Sleep away camp? What kind of temple did you go to? I went to Camp Kee Tov in Berkeley. It was across the street from my house and yet they still wouldn't let me leave early!
posted by parmanparman at 3:30 AM on June 20, 2009


I'm Jewish, and I went to summer camp, but not Jewish summer camp. My family was maybe lower-middle middle class? Definitely not affluent. In fact, according to this, Camp Trywoodie, where I went until it closed, was only 75 bucks a week. (That seems awfully cheap! I'm going to have to ask my folks).

I think I went to camp because both of my parents worked and they wanted me to have a more fun experience than just going to day care or something.

As I got older, and after Trywoodie closed, I was allowed to choose my camp. I went to Stagedoor Manor one year, and then switched to a camp in Maine, can't remember the name.

I loved going to camp. It was free, and fun. It was great to spend time with the counselors. One of the counselors introduced me to the Eurythmics, which set me on the path to loving New Wave and punk music. I learned how to waterski.

As to the Jewish thing... I definitely think a lot of Jewish families did send their kids to camp, but totally not exclusively. I think the camp I went to in Maine there were not a lot of Jews, although Trywoodie there were, probably because it was in upstate New York.
posted by miss tea at 4:56 AM on June 20, 2009


This topic--Jewish people going to summer camp--is a running joke in the movie Wet Hot American Summer.

Also, here's a website for a book, Camp Camp, that came out a little while ago. Nostalgic camp links abound, and some of them touch on the OP's question.

posted by hpliferaft at 5:30 AM on June 20, 2009


Forgot the link - http://campcampbook.blogspot.com/
posted by hpliferaft at 5:31 AM on June 20, 2009


DarlingBri: Here's the link to This American Life, Episode 109: Notes On Camp.
posted by the littlest brussels sprout at 6:20 AM on June 20, 2009


I remember reading books as a kid about camps that went on for months and had, gasp, uniforms. I know Charlie Brown went to that camp where he wore that goofy hat. I never knew anyone who went to a camp with any sort of uniform and always wondered what that would be like.

Yeah, my entire concept of summer camp before the days when I actually went to one came from Molly Saves the Day, an American Girl book about a very goyish girl during the WWII era.

Jewish here, and only went to camp for a week or so at a time for maybe four summers growing up.
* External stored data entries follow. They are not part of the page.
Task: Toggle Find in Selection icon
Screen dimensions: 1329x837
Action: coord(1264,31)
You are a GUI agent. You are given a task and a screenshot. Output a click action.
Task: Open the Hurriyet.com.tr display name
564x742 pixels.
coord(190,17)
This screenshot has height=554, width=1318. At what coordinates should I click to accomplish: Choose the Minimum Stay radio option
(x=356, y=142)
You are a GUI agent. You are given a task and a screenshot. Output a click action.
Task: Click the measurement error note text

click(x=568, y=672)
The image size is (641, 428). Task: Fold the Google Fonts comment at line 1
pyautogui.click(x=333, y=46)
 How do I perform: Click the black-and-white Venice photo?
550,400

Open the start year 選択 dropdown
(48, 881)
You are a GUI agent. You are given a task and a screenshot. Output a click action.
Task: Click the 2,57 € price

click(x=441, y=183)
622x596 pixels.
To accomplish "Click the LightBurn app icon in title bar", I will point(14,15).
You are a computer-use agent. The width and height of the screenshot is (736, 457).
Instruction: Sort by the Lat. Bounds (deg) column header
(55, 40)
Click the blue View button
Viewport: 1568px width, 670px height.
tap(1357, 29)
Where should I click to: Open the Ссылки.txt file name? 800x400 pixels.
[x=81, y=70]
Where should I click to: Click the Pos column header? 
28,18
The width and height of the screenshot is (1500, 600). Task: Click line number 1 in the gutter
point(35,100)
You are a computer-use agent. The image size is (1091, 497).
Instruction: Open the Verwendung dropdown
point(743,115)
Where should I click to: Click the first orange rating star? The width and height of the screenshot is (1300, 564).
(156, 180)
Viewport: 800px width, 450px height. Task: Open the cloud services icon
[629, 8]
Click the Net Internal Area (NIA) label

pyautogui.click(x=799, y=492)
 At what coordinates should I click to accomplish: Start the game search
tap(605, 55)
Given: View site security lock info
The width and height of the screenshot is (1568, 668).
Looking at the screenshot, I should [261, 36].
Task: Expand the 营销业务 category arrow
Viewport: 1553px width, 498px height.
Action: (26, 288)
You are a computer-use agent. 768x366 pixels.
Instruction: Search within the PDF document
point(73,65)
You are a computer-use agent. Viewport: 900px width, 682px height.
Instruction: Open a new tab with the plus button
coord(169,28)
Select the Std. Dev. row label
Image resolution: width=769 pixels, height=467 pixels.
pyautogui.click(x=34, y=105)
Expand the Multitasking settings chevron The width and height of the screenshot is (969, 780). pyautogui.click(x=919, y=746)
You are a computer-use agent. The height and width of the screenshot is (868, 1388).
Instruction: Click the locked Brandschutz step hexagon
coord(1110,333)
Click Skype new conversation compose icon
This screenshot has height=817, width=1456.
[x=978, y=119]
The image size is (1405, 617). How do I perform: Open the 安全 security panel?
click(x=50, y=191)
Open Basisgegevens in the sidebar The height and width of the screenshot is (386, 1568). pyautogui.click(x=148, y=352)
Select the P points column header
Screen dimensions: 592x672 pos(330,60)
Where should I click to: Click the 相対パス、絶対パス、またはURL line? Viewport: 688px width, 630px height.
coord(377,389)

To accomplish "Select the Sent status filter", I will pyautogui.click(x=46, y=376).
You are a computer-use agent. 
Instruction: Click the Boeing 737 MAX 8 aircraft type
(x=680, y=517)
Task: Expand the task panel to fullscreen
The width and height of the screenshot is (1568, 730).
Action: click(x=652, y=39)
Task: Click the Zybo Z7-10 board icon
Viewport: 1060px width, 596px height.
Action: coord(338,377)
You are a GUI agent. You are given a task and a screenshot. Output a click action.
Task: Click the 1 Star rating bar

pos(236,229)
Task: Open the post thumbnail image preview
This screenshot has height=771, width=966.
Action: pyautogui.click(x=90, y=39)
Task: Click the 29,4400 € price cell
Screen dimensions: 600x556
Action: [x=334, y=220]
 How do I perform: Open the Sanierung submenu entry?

We were poor, and I'm pretty positive that no one in my mother's orthodox Jewish family had ever done summer camp. There were a few girls at Girl Scout Camp whose parents shipped them off for the entire summer. Always seemed sad to me, but maybe it wasn't. None of them were Jewish.
posted by PhoBWanKenobi at 6:48 AM on June 20, 2009


I was a Protestant kid who went to summer camps, and day camps in the late 50's and early 60's, as well as spending a couple summers in that time in a very small Nebraska town with my maternal grandparents. One of the reasons parents, including Jewish parents, often tried to send their kids away in July and August was the prevalance of polio, typhoid and diptheria epidemics, even as late as 1958 to 1960. 50,000 to 60,000 American kids used to die each summer, due to these diseases, and it was thought by many that kids playing outdoors in crowded city parks, especially near public swimming pools, urban rivers and lakes and even fountains and fire hydrants, made for a quick and sure spread of these diseases. Any parents living in urban situations who could possibly afford it, sent their kids away for as much of July and August as they could.

I remember the summer of 1957 as a particularly fearful year for my parents, who had 2 kids in the target demographic for polio, and real fear of having them vaccinated in the wake of the contaminated Salk vaccine failures (Cutter vaccine incident). President Eisenhower had to get on the radio to calm down the country, and put his own credibility on the line to continue the vaccination program in the face of conflicting scientific advice. We finally were immunized that year, and again, later in the 60's with the oral Sabin vaccine.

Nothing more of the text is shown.